-- Information given follows --

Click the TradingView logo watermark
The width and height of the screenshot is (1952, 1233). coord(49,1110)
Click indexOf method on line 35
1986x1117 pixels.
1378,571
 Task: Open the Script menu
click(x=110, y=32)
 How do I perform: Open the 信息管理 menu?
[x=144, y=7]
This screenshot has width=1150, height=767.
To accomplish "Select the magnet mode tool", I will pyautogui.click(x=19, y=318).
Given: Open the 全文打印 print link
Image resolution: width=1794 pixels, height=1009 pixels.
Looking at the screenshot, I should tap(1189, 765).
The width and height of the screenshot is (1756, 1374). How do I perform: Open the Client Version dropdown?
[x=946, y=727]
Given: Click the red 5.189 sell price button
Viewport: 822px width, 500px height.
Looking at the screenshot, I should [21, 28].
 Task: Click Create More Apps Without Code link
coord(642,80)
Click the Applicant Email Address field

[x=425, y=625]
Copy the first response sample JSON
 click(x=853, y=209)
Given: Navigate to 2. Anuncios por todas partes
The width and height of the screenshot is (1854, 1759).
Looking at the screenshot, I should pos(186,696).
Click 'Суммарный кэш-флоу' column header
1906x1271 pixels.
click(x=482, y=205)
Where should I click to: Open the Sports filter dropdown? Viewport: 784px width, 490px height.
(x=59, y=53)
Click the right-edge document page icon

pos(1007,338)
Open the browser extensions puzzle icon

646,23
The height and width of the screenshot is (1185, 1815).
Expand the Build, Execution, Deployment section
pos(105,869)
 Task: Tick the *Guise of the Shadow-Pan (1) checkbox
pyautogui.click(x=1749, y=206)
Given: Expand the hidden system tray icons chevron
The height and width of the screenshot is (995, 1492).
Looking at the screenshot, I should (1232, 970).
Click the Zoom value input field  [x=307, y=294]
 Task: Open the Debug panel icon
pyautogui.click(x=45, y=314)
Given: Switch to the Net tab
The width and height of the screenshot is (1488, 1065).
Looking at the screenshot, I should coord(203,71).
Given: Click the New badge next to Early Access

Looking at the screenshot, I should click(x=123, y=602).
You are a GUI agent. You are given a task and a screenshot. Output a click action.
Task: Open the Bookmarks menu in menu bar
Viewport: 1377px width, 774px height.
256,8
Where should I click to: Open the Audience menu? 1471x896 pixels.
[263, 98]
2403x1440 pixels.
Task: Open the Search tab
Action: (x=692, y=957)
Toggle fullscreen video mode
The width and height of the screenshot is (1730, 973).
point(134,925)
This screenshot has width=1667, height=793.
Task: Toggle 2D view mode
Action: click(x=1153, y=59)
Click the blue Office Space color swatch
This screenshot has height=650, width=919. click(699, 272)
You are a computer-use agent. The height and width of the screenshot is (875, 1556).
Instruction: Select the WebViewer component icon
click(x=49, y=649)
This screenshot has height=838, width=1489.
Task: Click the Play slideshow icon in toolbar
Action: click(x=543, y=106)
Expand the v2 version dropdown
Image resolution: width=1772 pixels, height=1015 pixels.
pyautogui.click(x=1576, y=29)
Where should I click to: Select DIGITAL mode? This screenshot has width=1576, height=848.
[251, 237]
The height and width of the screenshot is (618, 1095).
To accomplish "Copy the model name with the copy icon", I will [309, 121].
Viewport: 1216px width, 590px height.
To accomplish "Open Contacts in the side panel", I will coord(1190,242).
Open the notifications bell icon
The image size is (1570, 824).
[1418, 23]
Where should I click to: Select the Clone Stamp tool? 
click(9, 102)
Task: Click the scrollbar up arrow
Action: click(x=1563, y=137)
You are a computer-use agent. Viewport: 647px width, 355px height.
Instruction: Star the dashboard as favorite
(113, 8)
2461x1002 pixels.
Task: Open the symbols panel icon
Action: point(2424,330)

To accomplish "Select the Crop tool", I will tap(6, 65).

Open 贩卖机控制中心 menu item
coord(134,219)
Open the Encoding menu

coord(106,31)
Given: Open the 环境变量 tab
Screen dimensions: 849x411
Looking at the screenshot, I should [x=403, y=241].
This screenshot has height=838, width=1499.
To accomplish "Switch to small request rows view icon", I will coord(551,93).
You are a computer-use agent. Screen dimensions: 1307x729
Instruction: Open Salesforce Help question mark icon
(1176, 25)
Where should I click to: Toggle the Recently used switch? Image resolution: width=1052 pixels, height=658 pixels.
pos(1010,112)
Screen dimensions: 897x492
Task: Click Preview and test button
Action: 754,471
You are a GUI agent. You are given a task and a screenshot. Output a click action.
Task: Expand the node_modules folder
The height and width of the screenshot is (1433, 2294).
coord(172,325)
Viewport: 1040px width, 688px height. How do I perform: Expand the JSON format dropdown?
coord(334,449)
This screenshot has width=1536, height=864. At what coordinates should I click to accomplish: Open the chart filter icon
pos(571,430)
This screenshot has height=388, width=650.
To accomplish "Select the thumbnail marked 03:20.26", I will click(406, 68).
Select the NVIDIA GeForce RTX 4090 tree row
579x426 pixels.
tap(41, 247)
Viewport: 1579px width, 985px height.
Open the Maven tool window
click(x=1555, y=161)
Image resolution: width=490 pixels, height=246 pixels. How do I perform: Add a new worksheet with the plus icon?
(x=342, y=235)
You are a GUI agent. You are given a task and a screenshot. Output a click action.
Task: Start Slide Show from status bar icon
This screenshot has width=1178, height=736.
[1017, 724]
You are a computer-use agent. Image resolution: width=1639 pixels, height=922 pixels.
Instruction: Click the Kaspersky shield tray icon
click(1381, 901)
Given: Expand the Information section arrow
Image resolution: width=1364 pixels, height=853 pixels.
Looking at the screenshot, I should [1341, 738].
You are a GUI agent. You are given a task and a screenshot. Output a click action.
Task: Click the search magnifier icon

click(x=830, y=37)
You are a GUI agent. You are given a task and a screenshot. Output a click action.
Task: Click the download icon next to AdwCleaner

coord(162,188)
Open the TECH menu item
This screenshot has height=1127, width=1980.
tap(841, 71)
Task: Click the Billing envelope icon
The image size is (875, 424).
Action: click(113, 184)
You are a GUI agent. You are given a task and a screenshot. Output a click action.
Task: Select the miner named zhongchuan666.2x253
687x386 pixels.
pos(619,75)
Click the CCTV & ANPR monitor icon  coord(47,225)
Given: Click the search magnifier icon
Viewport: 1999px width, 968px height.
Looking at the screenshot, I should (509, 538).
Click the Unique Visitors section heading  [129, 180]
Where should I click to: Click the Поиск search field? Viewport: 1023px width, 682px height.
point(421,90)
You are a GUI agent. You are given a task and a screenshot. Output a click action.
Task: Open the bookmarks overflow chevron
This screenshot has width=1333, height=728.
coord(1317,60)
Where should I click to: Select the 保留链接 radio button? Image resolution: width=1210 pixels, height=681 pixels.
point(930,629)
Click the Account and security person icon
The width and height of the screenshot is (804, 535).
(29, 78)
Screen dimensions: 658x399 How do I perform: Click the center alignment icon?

-- Information given concluded --

All records are to be written out exactly.

- **Task answer**
Click the TradingView logo watermark
The width and height of the screenshot is (1952, 1233). coord(49,1110)
Click indexOf method on line 35
1986x1117 pixels.
1378,571
 Task: Open the Script menu
click(x=110, y=32)
 How do I perform: Open the 信息管理 menu?
[x=144, y=7]
This screenshot has width=1150, height=767.
To accomplish "Select the magnet mode tool", I will pyautogui.click(x=19, y=318).
Given: Open the 全文打印 print link
Image resolution: width=1794 pixels, height=1009 pixels.
Looking at the screenshot, I should tap(1189, 765).
The width and height of the screenshot is (1756, 1374). How do I perform: Open the Client Version dropdown?
[x=946, y=727]
Given: Click the red 5.189 sell price button
Viewport: 822px width, 500px height.
Looking at the screenshot, I should [21, 28].
 Task: Click Create More Apps Without Code link
coord(642,80)
Click the Applicant Email Address field

[x=425, y=625]
Copy the first response sample JSON
 click(x=853, y=209)
Given: Navigate to 2. Anuncios por todas partes
The width and height of the screenshot is (1854, 1759).
Looking at the screenshot, I should pos(186,696).
Click 'Суммарный кэш-флоу' column header
1906x1271 pixels.
click(x=482, y=205)
Where should I click to: Open the Sports filter dropdown? Viewport: 784px width, 490px height.
(x=59, y=53)
Click the right-edge document page icon

pos(1007,338)
Open the browser extensions puzzle icon

646,23
The height and width of the screenshot is (1185, 1815).
Expand the Build, Execution, Deployment section
pos(105,869)
 Task: Tick the *Guise of the Shadow-Pan (1) checkbox
pyautogui.click(x=1749, y=206)
Given: Expand the hidden system tray icons chevron
The height and width of the screenshot is (995, 1492).
Looking at the screenshot, I should (1232, 970).
Click the Zoom value input field  [x=307, y=294]
 Task: Open the Debug panel icon
pyautogui.click(x=45, y=314)
Given: Switch to the Net tab
The width and height of the screenshot is (1488, 1065).
Looking at the screenshot, I should coord(203,71).
Given: Click the New badge next to Early Access

Looking at the screenshot, I should click(x=123, y=602).
You are a GUI agent. You are given a task and a screenshot. Output a click action.
Task: Open the Bookmarks menu in menu bar
Viewport: 1377px width, 774px height.
256,8
Where should I click to: Open the Audience menu? 1471x896 pixels.
[263, 98]
2403x1440 pixels.
Task: Open the Search tab
Action: (x=692, y=957)
Toggle fullscreen video mode
The width and height of the screenshot is (1730, 973).
point(134,925)
This screenshot has width=1667, height=793.
Task: Toggle 2D view mode
Action: click(x=1153, y=59)
Click the blue Office Space color swatch
This screenshot has height=650, width=919. click(699, 272)
You are a computer-use agent. The height and width of the screenshot is (875, 1556).
Instruction: Select the WebViewer component icon
click(x=49, y=649)
This screenshot has height=838, width=1489.
Task: Click the Play slideshow icon in toolbar
Action: click(x=543, y=106)
Expand the v2 version dropdown
Image resolution: width=1772 pixels, height=1015 pixels.
pyautogui.click(x=1576, y=29)
Where should I click to: Select DIGITAL mode? This screenshot has width=1576, height=848.
[251, 237]
The height and width of the screenshot is (618, 1095).
To accomplish "Copy the model name with the copy icon", I will [309, 121].
Viewport: 1216px width, 590px height.
To accomplish "Open Contacts in the side panel", I will coord(1190,242).
Open the notifications bell icon
The image size is (1570, 824).
[1418, 23]
Where should I click to: Select the Clone Stamp tool? 
click(9, 102)
Task: Click the scrollbar up arrow
Action: click(x=1563, y=137)
You are a computer-use agent. Viewport: 647px width, 355px height.
Instruction: Star the dashboard as favorite
(113, 8)
2461x1002 pixels.
Task: Open the symbols panel icon
Action: point(2424,330)

To accomplish "Select the Crop tool", I will tap(6, 65).

Open 贩卖机控制中心 menu item
coord(134,219)
Open the Encoding menu

coord(106,31)
Given: Open the 环境变量 tab
Screen dimensions: 849x411
Looking at the screenshot, I should [x=403, y=241].
This screenshot has height=838, width=1499.
To accomplish "Switch to small request rows view icon", I will coord(551,93).
You are a computer-use agent. Screen dimensions: 1307x729
Instruction: Open Salesforce Help question mark icon
(1176, 25)
Where should I click to: Toggle the Recently used switch? Image resolution: width=1052 pixels, height=658 pixels.
pos(1010,112)
Screen dimensions: 897x492
Task: Click Preview and test button
Action: 754,471
You are a GUI agent. You are given a task and a screenshot. Output a click action.
Task: Expand the node_modules folder
The height and width of the screenshot is (1433, 2294).
coord(172,325)
Viewport: 1040px width, 688px height. How do I perform: Expand the JSON format dropdown?
coord(334,449)
This screenshot has width=1536, height=864. At what coordinates should I click to accomplish: Open the chart filter icon
pos(571,430)
This screenshot has height=388, width=650.
To accomplish "Select the thumbnail marked 03:20.26", I will click(406, 68).
Select the NVIDIA GeForce RTX 4090 tree row
579x426 pixels.
tap(41, 247)
Viewport: 1579px width, 985px height.
Open the Maven tool window
click(x=1555, y=161)
Image resolution: width=490 pixels, height=246 pixels. How do I perform: Add a new worksheet with the plus icon?
(x=342, y=235)
You are a GUI agent. You are given a task and a screenshot. Output a click action.
Task: Start Slide Show from status bar icon
This screenshot has width=1178, height=736.
[1017, 724]
You are a computer-use agent. Image resolution: width=1639 pixels, height=922 pixels.
Instruction: Click the Kaspersky shield tray icon
click(1381, 901)
Given: Expand the Information section arrow
Image resolution: width=1364 pixels, height=853 pixels.
Looking at the screenshot, I should [1341, 738].
You are a GUI agent. You are given a task and a screenshot. Output a click action.
Task: Click the search magnifier icon

click(x=830, y=37)
You are a GUI agent. You are given a task and a screenshot. Output a click action.
Task: Click the download icon next to AdwCleaner

coord(162,188)
Open the TECH menu item
This screenshot has height=1127, width=1980.
tap(841, 71)
Task: Click the Billing envelope icon
The image size is (875, 424).
Action: click(113, 184)
You are a GUI agent. You are given a task and a screenshot. Output a click action.
Task: Select the miner named zhongchuan666.2x253
687x386 pixels.
pos(619,75)
Click the CCTV & ANPR monitor icon  coord(47,225)
Given: Click the search magnifier icon
Viewport: 1999px width, 968px height.
Looking at the screenshot, I should (509, 538).
Click the Unique Visitors section heading  [129, 180]
Where should I click to: Click the Поиск search field? Viewport: 1023px width, 682px height.
point(421,90)
You are a GUI agent. You are given a task and a screenshot. Output a click action.
Task: Open the bookmarks overflow chevron
This screenshot has width=1333, height=728.
coord(1317,60)
Where should I click to: Select the 保留链接 radio button? Image resolution: width=1210 pixels, height=681 pixels.
point(930,629)
Click the Account and security person icon
The width and height of the screenshot is (804, 535).
(29, 78)
Screen dimensions: 658x399 How do I perform: Click the center alignment icon?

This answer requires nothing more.